Authored by bjope on May 8 2018, 1:46 PM.

Details

Summary

MergedLoadStoreMotion::mergeStores is using some heuristics
to limit the amount of stores that it tries to sink (see
MagicCompileTimeControl in MergedLoadStoreMotion.cpp). The
heuristic involves counting the number of instructions in
one of the basic blocks that is part of the transformation.

We now ignore dbg intrinsics when counting instruction for
the MagicCompileTimeControl heuristic. This to make sure that
the amount of stores that are sunk doesn't depend on the amount
of debug information (if -g is used or not).

Diff Detail

Repository
rL LLVM

Event Timeline

bjope created this revision.May 8 2018, 1:46 PM
Gerolf added a subscriber: bjope.May 8 2018, 1:48 PM

The test case could possibly be shorter, but the change LGTM.

Thanks
Gerolf

davide accepted this revision.May 8 2018, 1:49 PM

Simple enough. Gerolf?

This revision is now accepted and ready to land.May 8 2018, 1:49 PM
davide added inline comments.May 8 2018, 1:51 PM
lib/Transforms/Scalar/MergedLoadStoreMotion.cpp
303–305 ↗(On Diff #145772)

Ideally, MagicCompileTimeControl shouldn't be a thing, but that's a discussion for another day.

bjope added a comment.May 8 2018, 1:54 PM

Thanks alot, that was a quick review!
(I'll land this tomorrow when I have time to monitor the buildbots)

bjope added inline comments.May 8 2018, 2:22 PM
lib/Transforms/Scalar/MergedLoadStoreMotion.cpp
303–305 ↗(On Diff #145772)

I agree (and yes, I focused on the debug invariance here, since changing the algorithm would take lots more time to implement and test).

One idea, if we think the complexity of finding all store instruction in Pred1 for each store in Pred0 in canSinkFromBlock is a problem, then we can create a list of all store instructions in Pred1 already before starting to iterate over Pred0 (at line 292).

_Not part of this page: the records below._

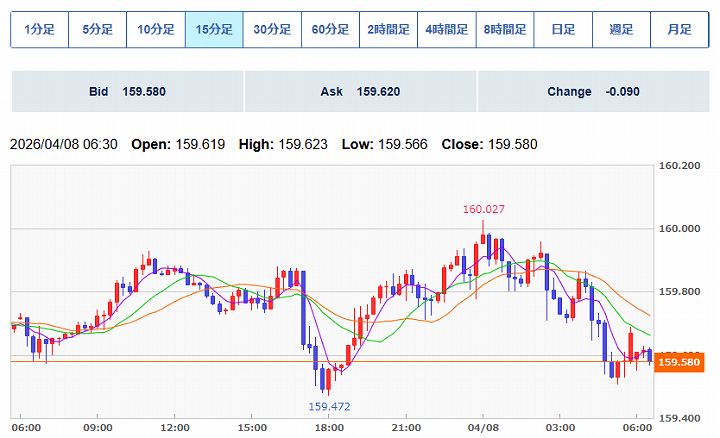Switch to the 日足 daily chart

(563, 30)
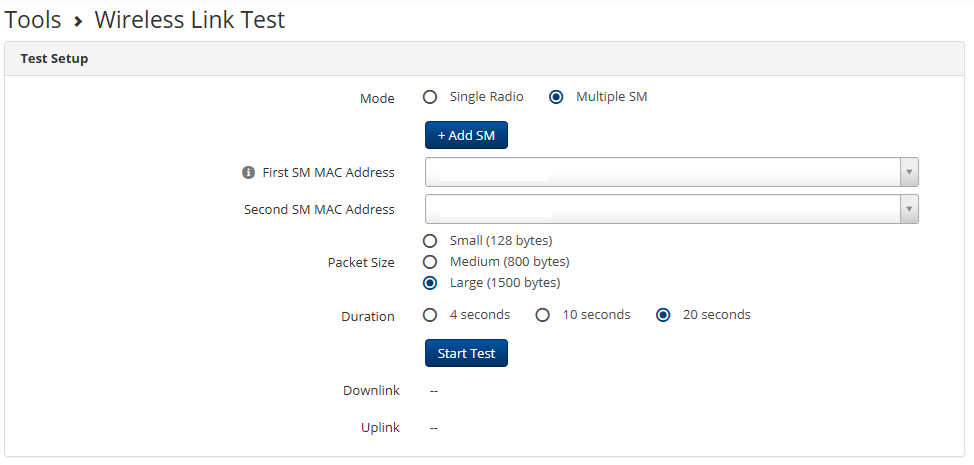Click the Uplink result value
The height and width of the screenshot is (465, 974).
(x=434, y=428)
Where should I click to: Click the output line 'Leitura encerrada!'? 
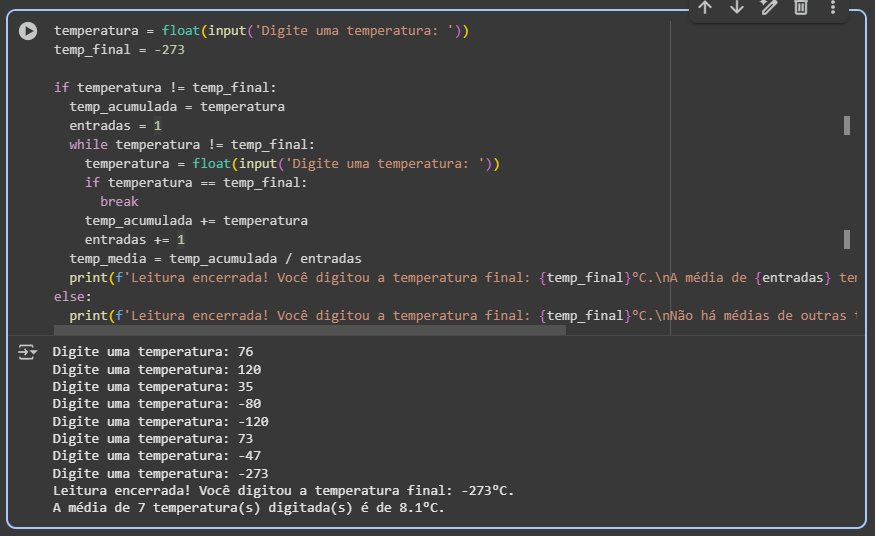[x=283, y=491]
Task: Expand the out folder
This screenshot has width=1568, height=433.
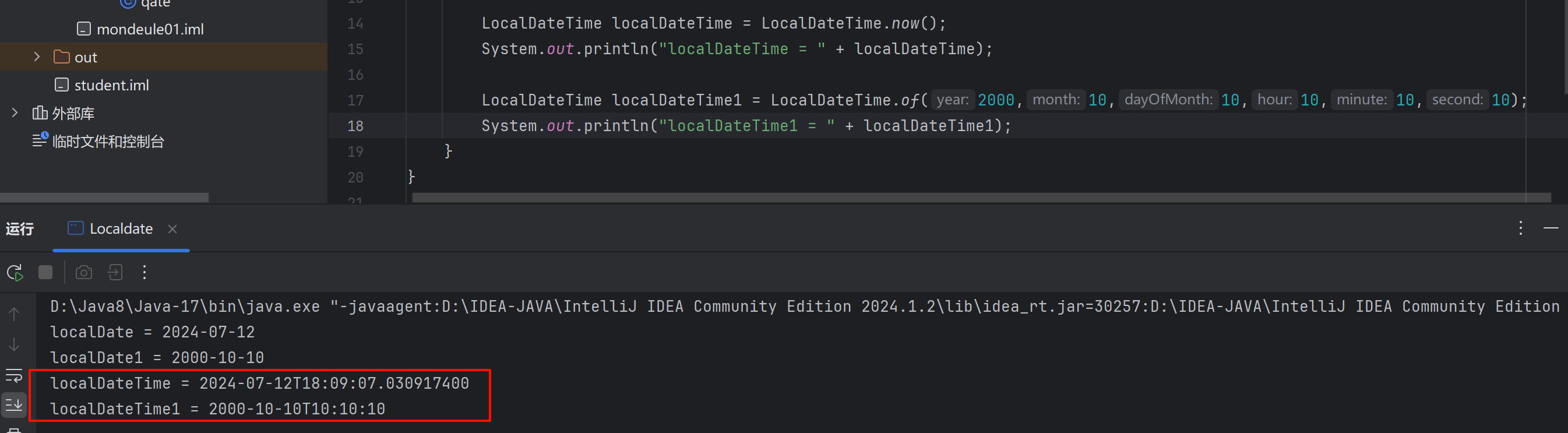Action: [37, 57]
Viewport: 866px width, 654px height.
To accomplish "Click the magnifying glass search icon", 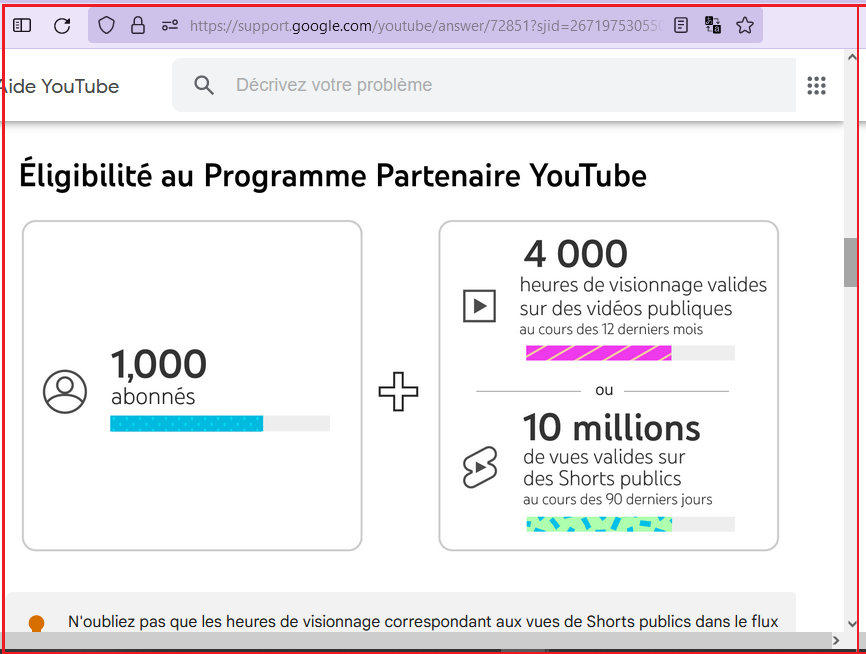I will (204, 85).
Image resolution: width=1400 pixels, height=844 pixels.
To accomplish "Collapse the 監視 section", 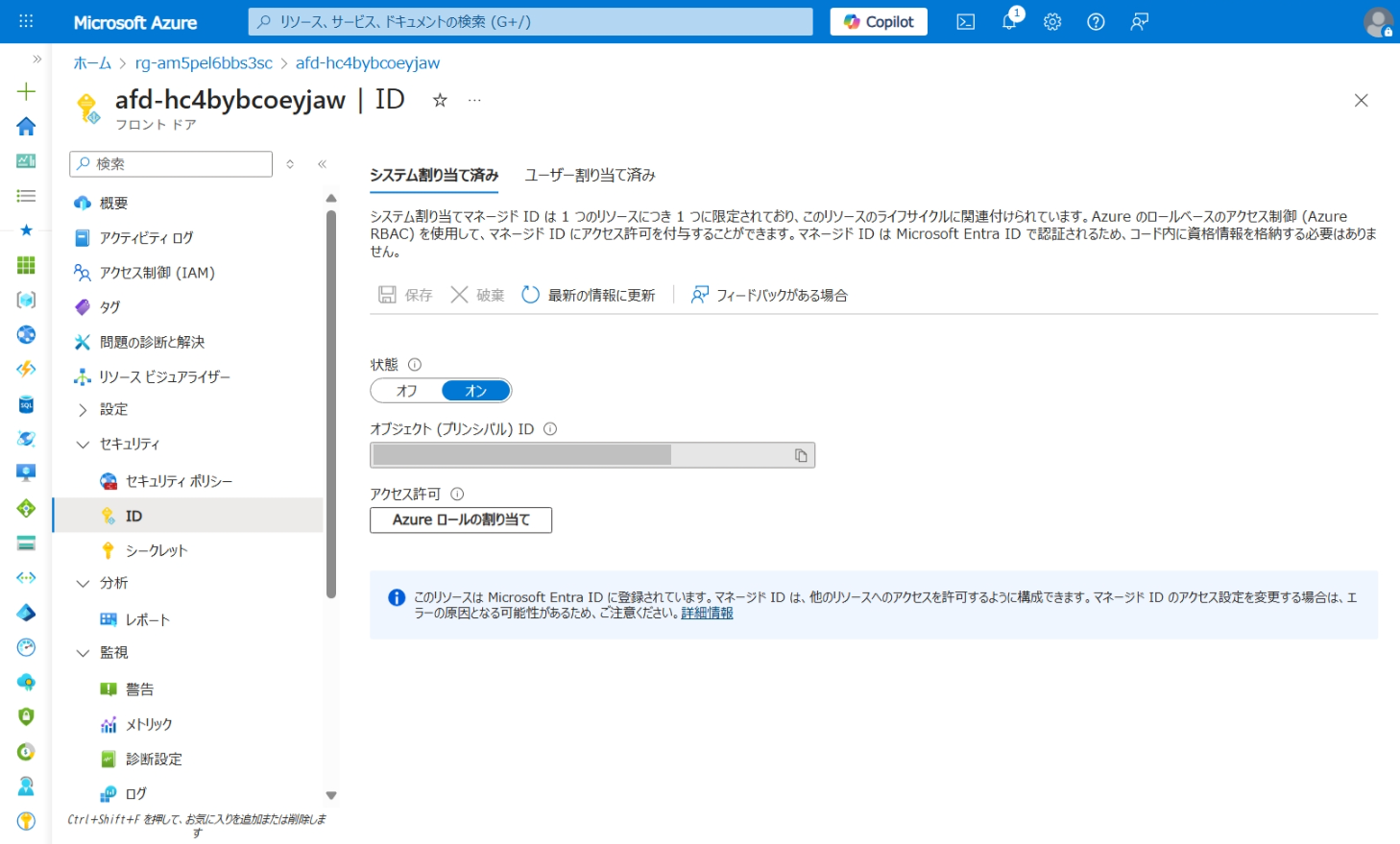I will click(x=84, y=652).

And then iterate over that list in canSinkFromBlock (removing stores that are sunk after each call to canSinkFromBlock).
If we still want to have a (less magic) limit it could be based on the number of store instructions that we allow to sink, rather than the total number of instructions in one of the two predecessors that we sink from.

dberlin added inline comments.
lib/Transforms/Scalar/MergedLoadStoreMotion.cpp
303–305 ↗(On Diff #145772)

This is still N^2 because of how memdep works.

I posted an O(N) version of MergedLoadStoreMotion that performs the same optimization, without limits, using MemorySSA by hash tabling, at D8688.

You could pick that up if you want.

This revision was automatically updated to reflect the committed changes.